Nov 03, 2025 10:46:00 -0500 by Al Root | #EVs

A Ford F-150 Lightning electric pickup truck. (Mario Tama/Getty Images)

Key Points

Electric-vehicle sales are going to finish the year terribly, if Ford Motor’s October results are any indication.

Monday, Ford released monthly sales for the U.S., saying it sold 175,584 vehicles, up about 2% year over year. Any growth is good, but the rate of increase has slowed down. Coming into October, Ford’s U.S. sales were up about 7% year to date.

F-Series sales were up about 1% year over year. That isn’t bad, but coming into October, sales of the trucks were up about 13% year over year. Ford is also dealing with a significant supplier disruption after a fire at a Novelis plant in New York state.

The real story of the month isn’t trucks or gasoline-powered cars, though. Ford sold 4,709 EVs, down 25% year over year, showing the effect of the end of the $7,500 federal EV purchase tax credit. October was the first month without the credit.

In September, Ford sold 11,712, up 85% year over year. Overall, EV sales accounted for a record 12% of new car sales in the U.S., though no one thought that was sustainable. Investors expected a fourth-quarter decline.

Ford stock was down 1.2% in early trading at $12.98, while the S&P 500 and Dow Jones Industrial Average were up 0.4% and flat, respectively. Still, Ford shares are up about 30% year to date.

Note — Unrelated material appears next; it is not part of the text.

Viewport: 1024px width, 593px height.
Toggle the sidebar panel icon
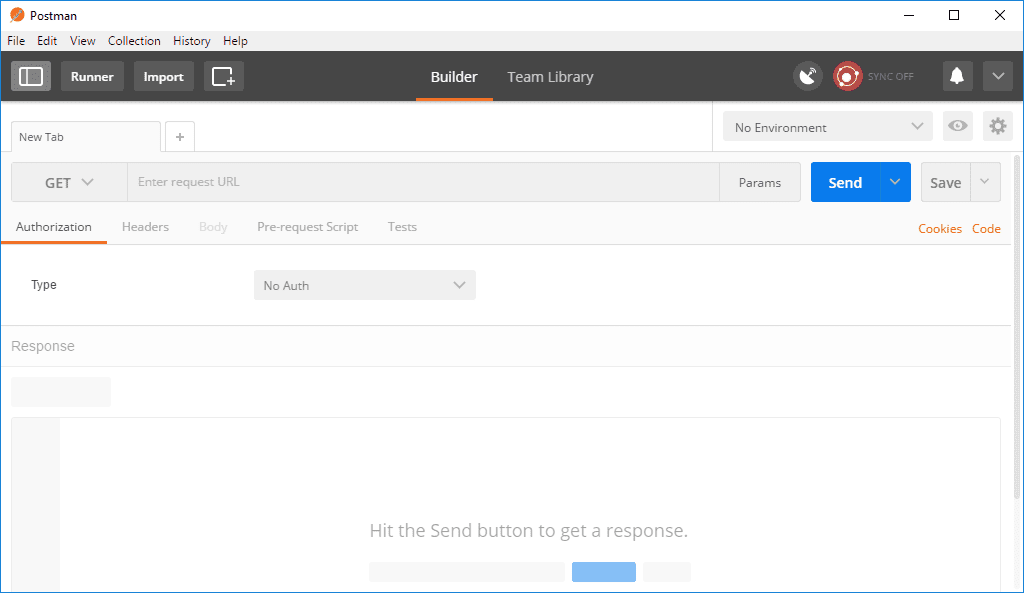pos(31,76)
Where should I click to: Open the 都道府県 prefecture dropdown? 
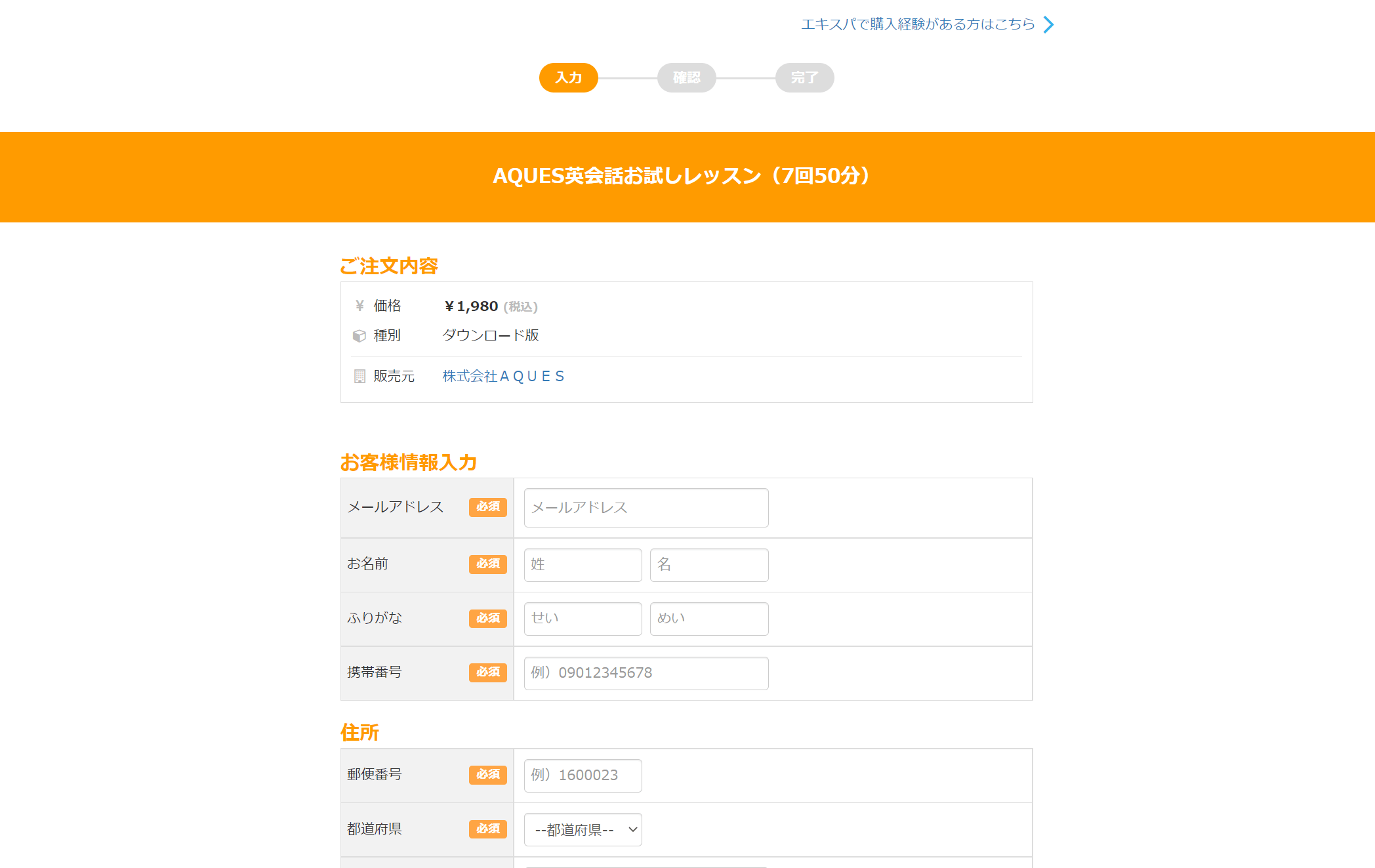pyautogui.click(x=583, y=830)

Ford doesn’t make money selling EVs, so falling EV sales aren’t as bad for the stock as a decline in sales of traditional autos would be. What’s more, the effect of tariffs on the company has been better than feared; Ford stock traded below $9 in April, after President Donald Trump unveiled his flurry of tariffs on U.S. trading partners.

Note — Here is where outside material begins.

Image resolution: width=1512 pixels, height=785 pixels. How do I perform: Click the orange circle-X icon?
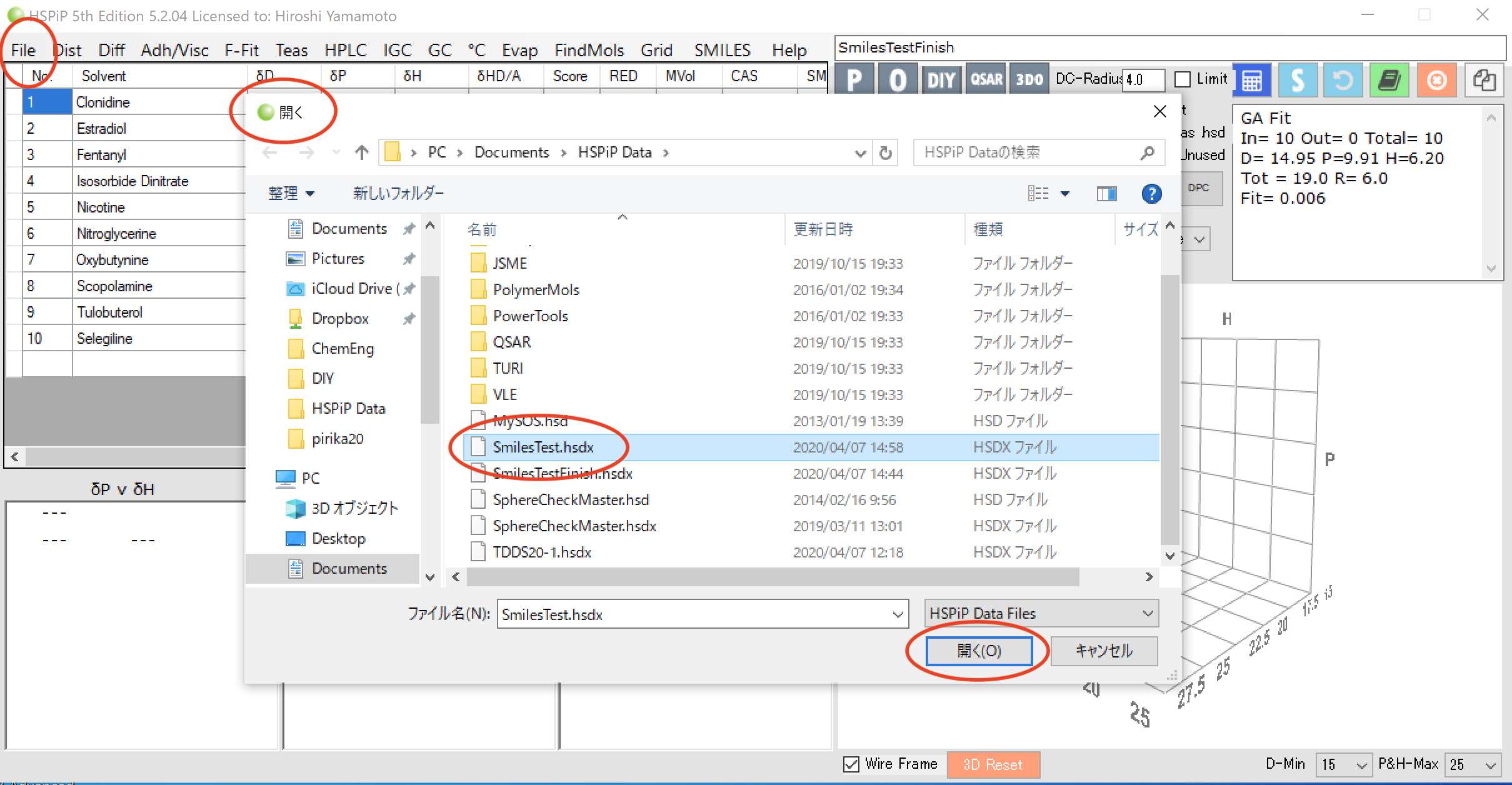pos(1436,81)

News about EV sales matters for Tesla stock, but shares were up 0.8% in early trading. These days, Tesla investors are thinking more about AI opportunities tied to robo-taxis and robots than they are about demand for cars.

Shares of EV makers Rivian Automotive and Lucid , which depend more than Tesla does on vehicle sales, were down 0.8% and 2.1%, respectively.